Investing in Europe during the economic downturn between 1989 and 1995).
4. What is your evaluation AT wellness approach to leaning change? How Important Is nee to success? Want are he implications for his replacement? I think Welch had the vision to see the potential for growth within GE and the strength to see it implemented. Many would have been daunted by the idea of the plant and business closing that Welch implemented in the early sass’s. Some may have lost confidence in their vision as they received criticism and comparisons to the previous leadership.
But Welch believed in his ideas and saw them through, pushing GE to new heights and fantastic growth.

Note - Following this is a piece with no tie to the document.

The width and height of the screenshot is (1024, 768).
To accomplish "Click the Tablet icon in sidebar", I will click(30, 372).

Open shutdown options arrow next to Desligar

I think Welch is very important to Gee’s successful now and into the future because of his belief in the importance of developing people. The work he has done o develop leaders within the company will continue to provide a good example to the company and ensure that the leaders of the company continue to believe in the values that Welch defined for Gee’s future. I think that Wheel’s replacement is put in a similar situation that Welch himself felt back in 1981.
Jeff Melt was Wheel’s handpicked successor and Welch left a lot of expectations on Millet’s shoulders. Melt was expected to build upon the work Welch did during his reign, but he also has to be able to evolve with the changing market and changing expectations of employees entering the workforce. CEO of GE Capital South East Asia, De Eng, nominated in an interview at Singapore Management University, sure many of you now would pause before you consider working for a leader like Jack (Welch) because he has such a tough reputation.